In 1847, some riots occurred in Naples, and King Ferdinand II, pressured by the population, promised a constitution on 12 January 1847, "under the illusion that by recalling the German, or rather Austrian, army, as in 1821, they would later restore [the absolute monarchy]".

The following year, elections were held for the Parliament of the Two Sicilies, and at the age of eighty-four, Cagnazzi was elected deputy for both the Province of Naples and the Province of Bari; Cagnazzi renounced the seat for Naples and kept only the one for the Province of Bari. He was also appointed President of the new Parliament of the Two Sicilies.

On 15 May 1848, the parliament (located in the Chiostri di Monteoliveto) was surrounded by Swiss soldiers and lazzaroni; the deputies (Cagnazzi was in the company of, among others, the captain of the National Guard Giovanni La Cecilia) remained locked in the parliament until late, after sunset, fearing greatly for their lives.

That is why I urged everyone, especially some excited young men, to muster courage and await our fate. I then reminded my colleagues to imitate the Roman Senate [and] bravely await the Gauls in their place
— Lamiavita, p. 285.

Late at night, after sunset, two officers, one Swiss and one Neapolitan, informed them that they were free to leave. In those moments, Cagnazzi vowed to publish a new edition of his work The Precepts of Evangelical Morality if he were freed, and immediately tasked Don Vito Buonvento with it.

Two or three days after 15 May 1848, a trial was initiated against Cagnazzi; shortly after, he learned that an "insulting sheet [...] was found in which it was mentioned the deposition of King Ferdinand from the crown for having used an attack against the Parliament". Cagnazzi, both in his autobiography and during the trial, denied ever signing such a document:

I swear, and I pray anyone who will read this writing, that I never signed such a paper or another that offended the Royal Person whom I have always revered. It is not difficult to imitate my signature, so some scoundrel must have done it, but I firmly protest before God that I have not signed, I repeat, neither this nor any other offensive paper to the Sovereignty.
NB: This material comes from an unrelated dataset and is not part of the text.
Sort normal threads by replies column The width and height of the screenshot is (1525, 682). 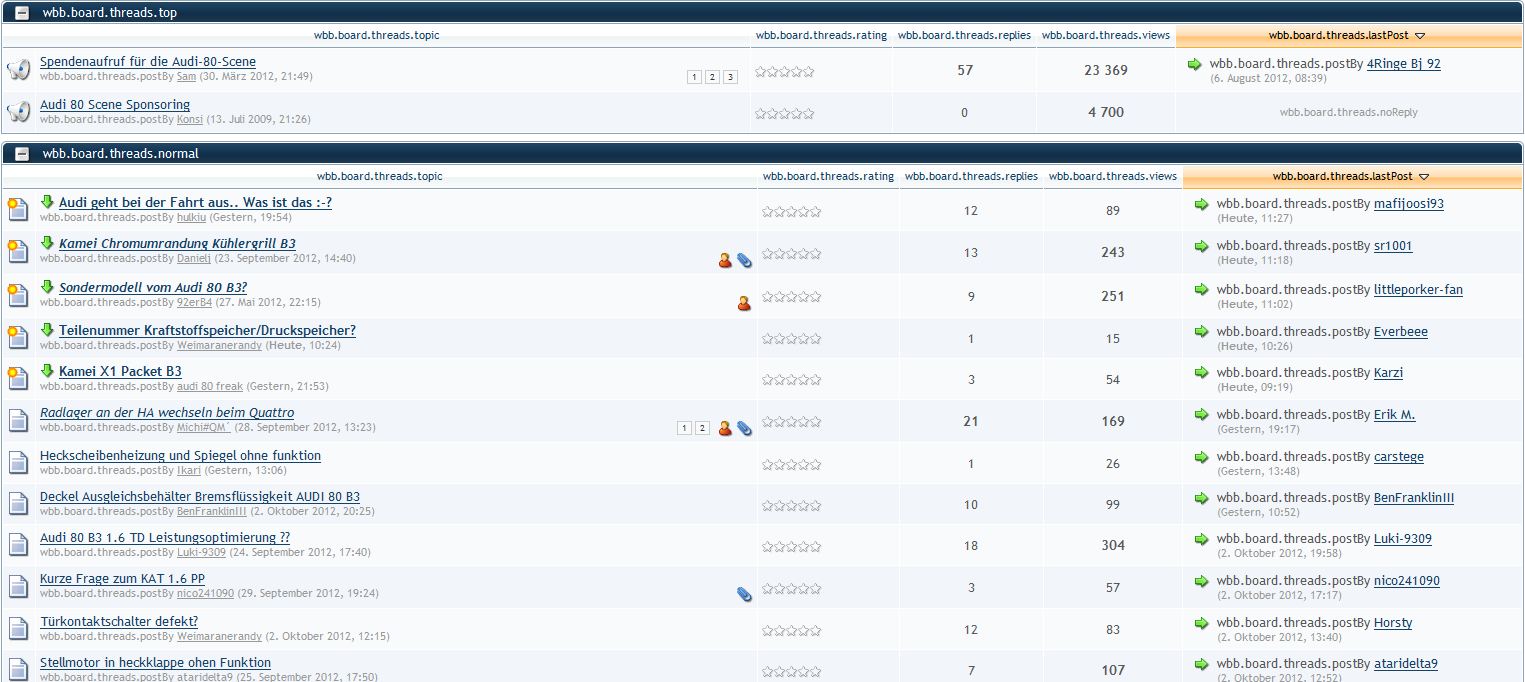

I pray whoever wants to write my biography to make this clear at all times
— Lamiavita, p. 287.

To avoid arrest, Cagnazzi left the Kingdom of Naples and headed towards Livorno, although this pilgrimage did not last long due to his advanced age and his desire to spend the last moments of his life in his homeland.

In the final pages of his autobiography, presumably written in 1852, he states that he signed a letter (probably different in content from the contested one) addressed to the commander of the square to stop the firing:

Then almost all the Deputies urged me to write a letter to the Commander of the square to try to stop the fire, then I said, unable to resist negatively, that I would sign the letter to the commander, because there was no order or command, but a simple request, in fact a letter was conceived that I believed was not criminal, which I signed and it was sent
— Lamiavita, p. 299.

Historians seem to agree that Cagnazzi did not sign the document in question, as even Silvio Spaventa claimed not to have signed the document during the trial following the events of 15 May. Historian Cesare Spellanzon, however, "is of the opinion that Cagnazzi signed the Protest".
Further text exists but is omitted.